The list for May 31, 1996
The Top 16 Signs Your Cat
May Be Planning to Kill You
May Be Planning to Kill You
- Seems mighty chummy with the dog all of a sudden.
- Unexplained calls to F. Lee Bailey’s 900 number on your bill.
- He actually *does* have your tongue.
- You find a stash of "Feline of Fortune" magazines behind the couch.
- Cyanide pawprints all over the house.
- You wake up to find a bird’s head in your bed.
- As the wind blows over the grassy knoll in downtown Dallas, you get a faint whiff of catnip.

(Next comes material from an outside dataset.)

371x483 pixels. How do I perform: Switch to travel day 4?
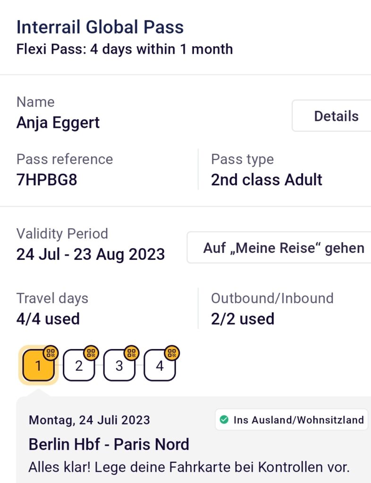pyautogui.click(x=160, y=366)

- Droppings in litter box spell out "REDRUM."
- Catch him with a new mohawk looking in the mirror saying, "Mew looking at me? Mew looking at me?"
- Takes attentive notes every time "Itchy and Scratchy" are on.
- You find blueprints for a Rube Goldgerg device that starts with a mouse chased into a hole and ends with flaming oil dumped on your bed.
- Has taken a sudden interest in the wood chipper.
- Instead of dead birds, leaves cartons of Marlboros on your doorstep.
- Ball of yarn playfully tied into a hangman’s noose.
- You find a piece of paper labeled "MY WIL" which says "LEEV AWL 2 KAT."
And the Number 1 Sign Your Cat May Be Planning to Kill You…
- Now sharpens claws on your car’s brake lines.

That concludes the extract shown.